With cloud storage being used more and more often for personal and business purposes, it’s normal to wonder how secure your files are in programs like One Drive and SharePoint Online. While it is possible for a hacker to access such secured cloud storage, it is highly unlikely to occur. Both One Drive and SharePoint Online have multiple layers of security, so there are no one-shot means to sneak into storage. Such an effort would be more on the scale of a Mission Impossible scene.
Office 365 has five different layers of security: access security, application security, data security, physical data center security, and network security. These layers make it virtually impenetrable. SharePoint Online is set up in a similar manner, but what really makes these cloud storage solutions uber-safe is the extremely limited ways for data to go in and out, and that data is encrypted whenever it is vulnerable. There are only two ways a file can enter or exit these programs: when the client communicates with the server and when a file moves between data centers. At both times, the information in a file is encoded, so it wouldn’t make any sense even if someone managed to intercept a file in transit.
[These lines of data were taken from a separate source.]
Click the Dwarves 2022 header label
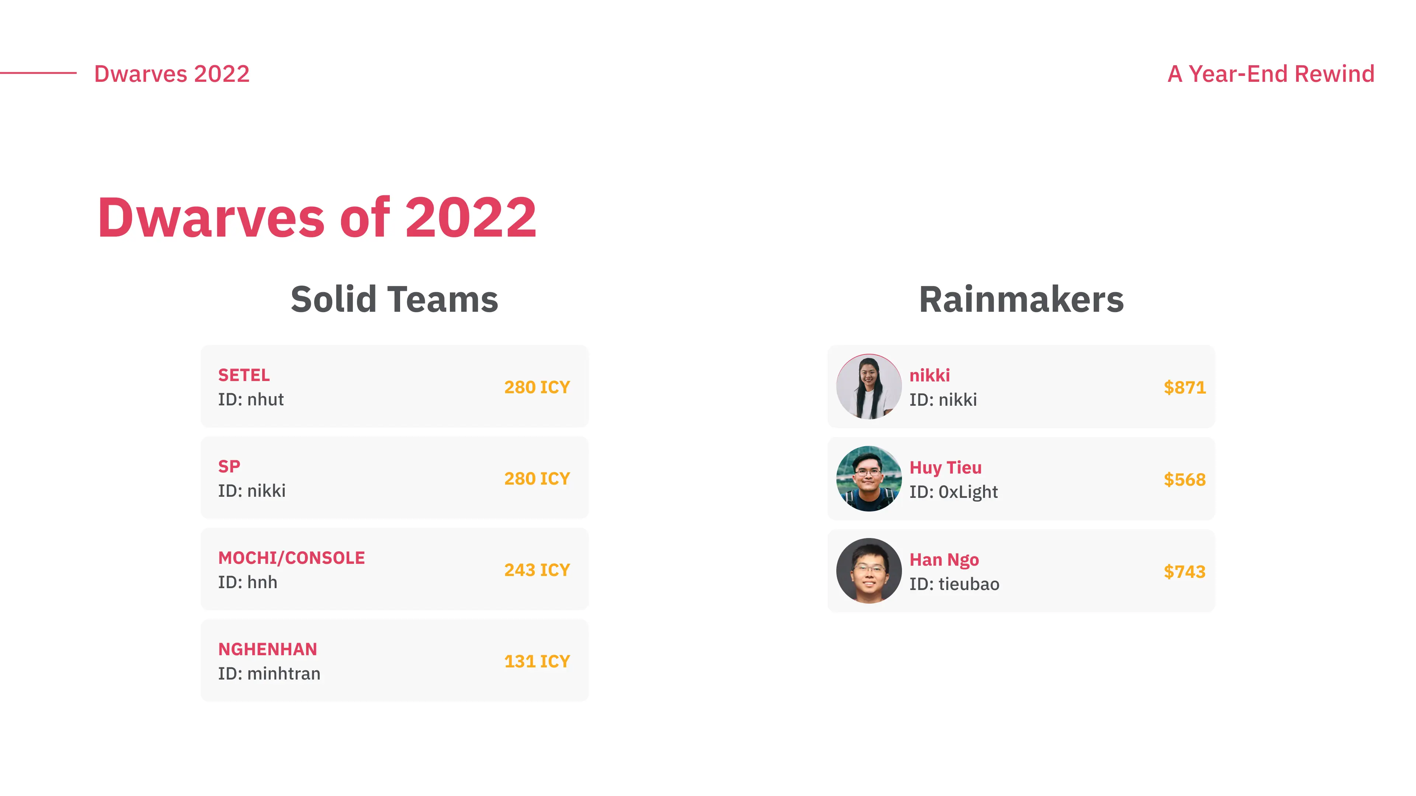click(x=172, y=74)
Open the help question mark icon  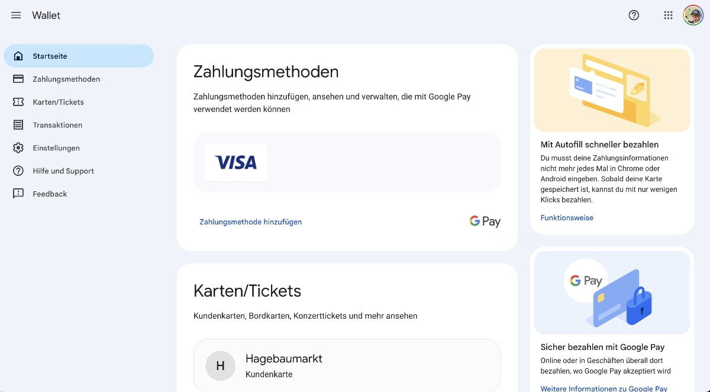click(x=634, y=15)
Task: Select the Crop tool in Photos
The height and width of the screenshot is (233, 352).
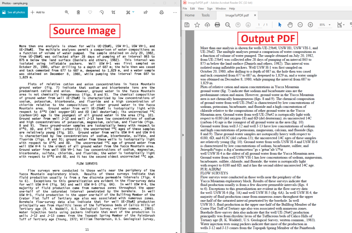Action: pyautogui.click(x=113, y=12)
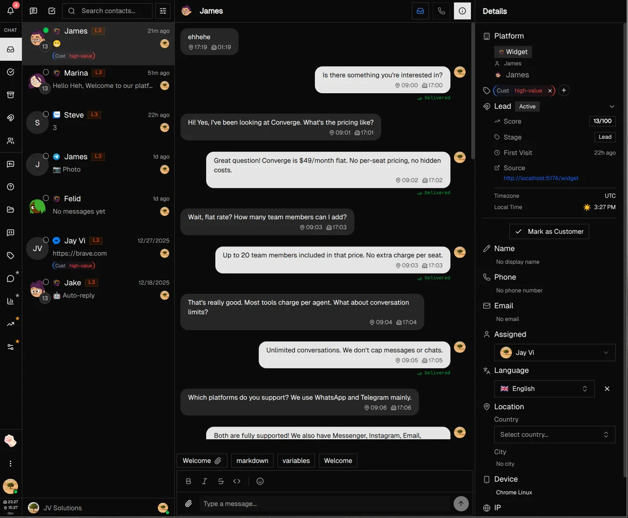Click the phone call icon in chat header
This screenshot has height=518, width=628.
(x=442, y=11)
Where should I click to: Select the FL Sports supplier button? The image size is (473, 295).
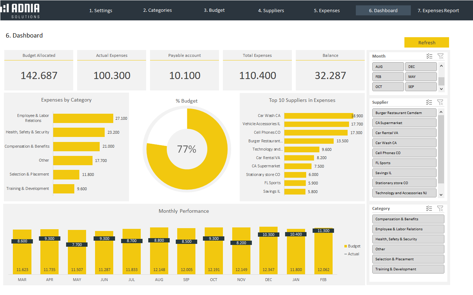404,163
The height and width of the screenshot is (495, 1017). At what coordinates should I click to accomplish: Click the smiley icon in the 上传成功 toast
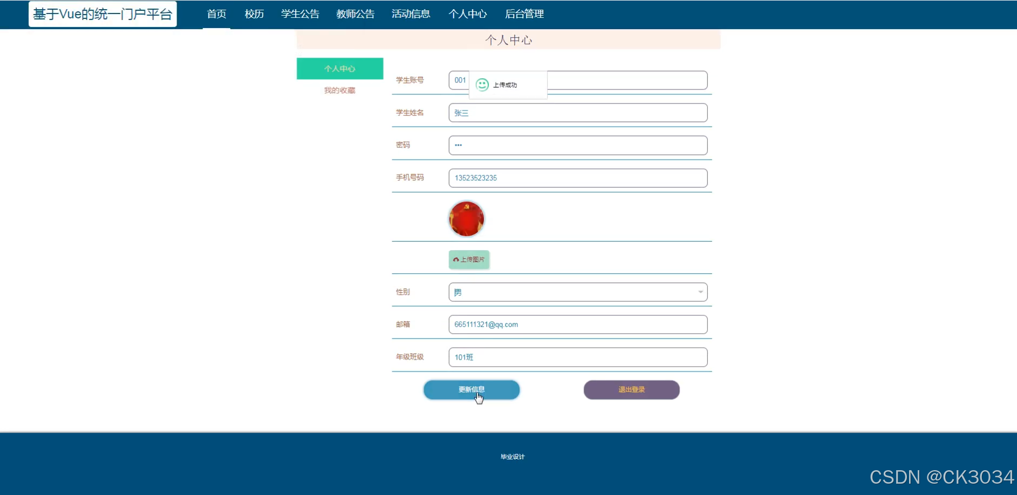click(x=481, y=85)
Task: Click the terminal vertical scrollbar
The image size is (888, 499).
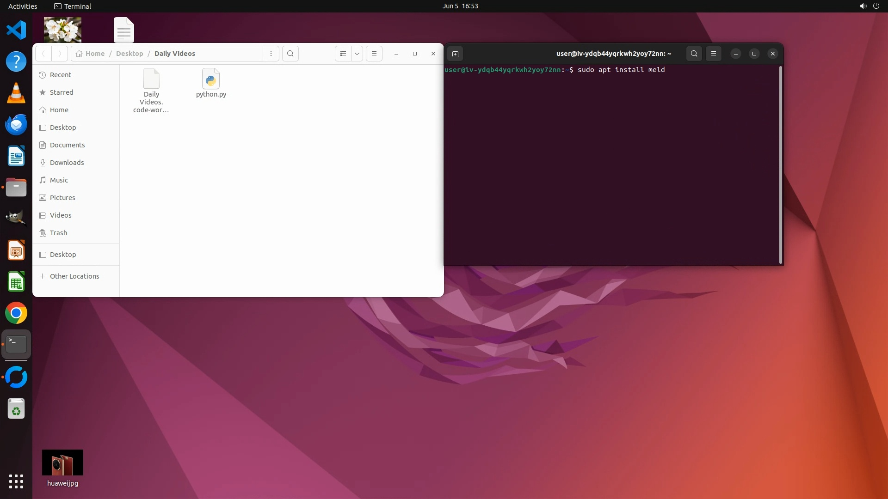Action: tap(781, 164)
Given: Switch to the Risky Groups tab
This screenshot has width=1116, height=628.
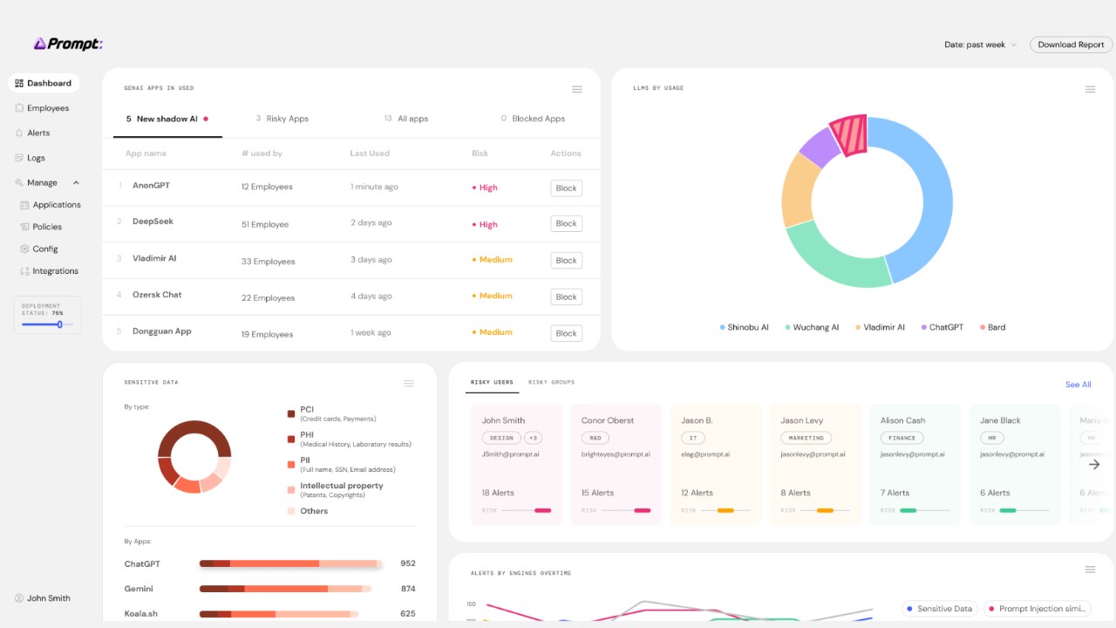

That doesn’t mean there aren’t security measures in place when your sensitive files are sitting in storage. even when not in transit, a file is encrypted. Two types of encryption for stored files exist in both Office 365 and SharePoint Online: BitLocker disk-level encryption and per-file encryption. BitLocker is a blanket-style encryption which encrypts everything on the disk. Per-file encryption creates individual encryption keys for every file and each update to files, then puts the keys in code and stores them in a totally different location than the files themselves.
So, in order for someone to access stored files in either One Drive or SharePoint Online without the proper login credentials, there would need to be a lot of legwork. A hacker would not only have to access each update to a file and decode them, but also locate the proper keys, crack their codes, and then piece all of the little pieces together in a way that makes sense.